Broadcom Corp. this week will jump into the 802.11a market with a three-chip, dual-band chip set that supports 802.11a, which offers data rates of up to 54M bps, and 802.11b, the current, popular standard, which offers rates of up to 11M bps.

The chip set offers the option of a 16-bit interface, in addition to the standard 32-bit interface, said officials at the Irvine, Calif., company. This marks the first product that accommodates 802.11a PCI cards and handheld support.

Handheld support for 802.11a is important to IT managers who want to monitor networks for insecure or rogue wireless LANs with packet-sniffing products that run on Microsoft Corp.s Pocket PC devices.

"Most people are buying dual-mode stuff that can be upgraded to 802.11a," said Jeff Smith, system engineering manager at Vernier Networks Inc., in Mountain View, Calif. "Handheld support for [802.11a] is not a pressing issue yet, but it certainly will be."

The dual-band chip set should appear in end-user products from major PC vendors next quarter, Broadcom officials said. The same chip-set design can be configured to support 802.11 networks and WANs in response to requests from wireless carriers, officials said. Broadcom is also working on single-chip, dual-band solutions.

Another vendor, 3Com Corp., this fall will introduce WLAN access points that support 802.11a, 802.11b or 802.11g exclusively but can be upgraded with a second transceiver to support more than one protocol simultaneously, said officials of the Santa Clara, Calif., company.

Through Commworks Corp., a 3Com subsidiary, the company is working with carriers to come up with solutions that support both WAN and WLAN technologies.

"Theyre looking at ways to integrate support for softswitching with back-end services for both WLANs and wireless WANs," said Gilles Ganault, product manager for WLAN infrastructure at 3Com.

Meanwhile, industry groups are working on two issues close to the hearts of WLAN users: security and multiprotocol confusion.

Members of the IEEE met last week in Vancouver, British Columbia, to discuss ways to secure WLANs. The 802.11i WLAN security protocol, which fixes holes in Wired Equivalent Privacy, is not due until September of next year.

Vendors are working on an interim technology that will create new security keys on the fly. It will include Temporal Key Internet Protocol and a new protocol, Safe Secure Network. Although it wont be an official IEEE standard, the interim protocol likely will be required for Wi-Fi certification from the Wireless Ethernet Compatibility Alliance, said meeting attendees.

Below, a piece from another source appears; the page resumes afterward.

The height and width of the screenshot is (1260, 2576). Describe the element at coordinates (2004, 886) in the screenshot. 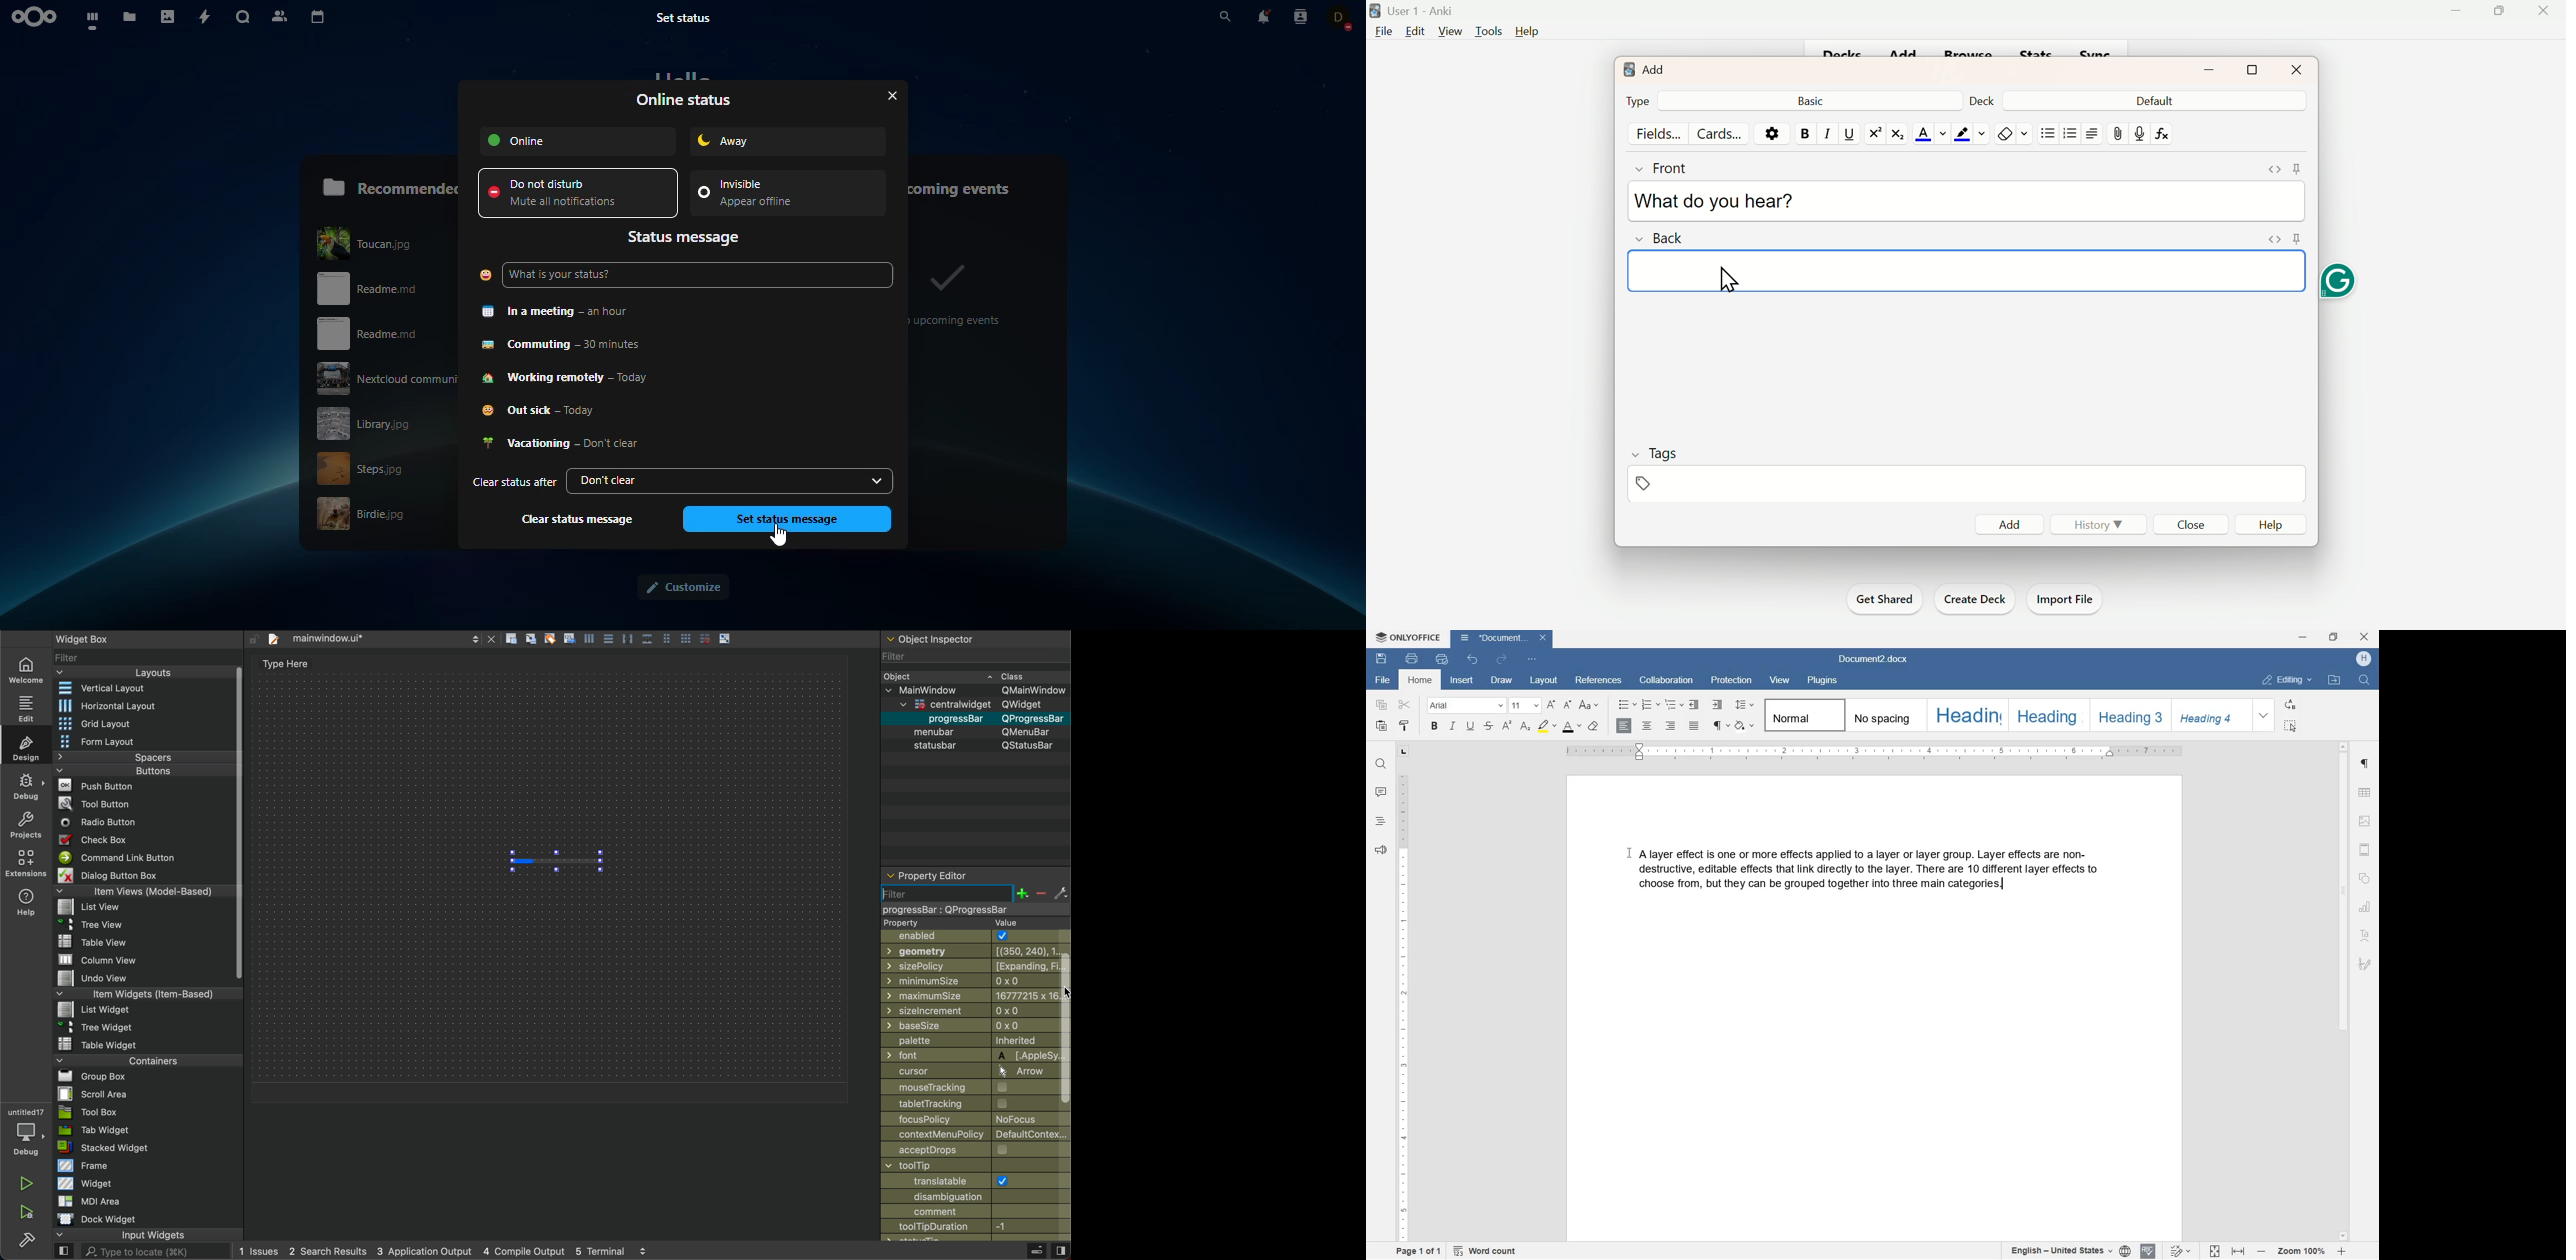

I see `EDITOR` at that location.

"We want to roll out an interim solution before the end of the year," said Jim Lansford, vice president of business development at Mobilian Corp., in Hillsboro, Ore., a maker of dual-band chip sets and a member of the IEEE. "Theres so much concern about security that the WECA folks want to calm fears now."

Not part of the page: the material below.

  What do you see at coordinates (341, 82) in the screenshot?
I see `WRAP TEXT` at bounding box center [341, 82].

In addition to speeding up security efforts, WECA, in San Jose, Calif., is working to make the melange of WLAN products less confusing. With six flavors of 802.11 in the works, WECA has dispensed with plans to name and certify each permutation, opting, instead, for a "nutritional box" approach, due next month, in which tested products will receive the Wi-Fi logo, along with a list of check boxes that tell which protocols the product supports, according to sources familiar with the plan.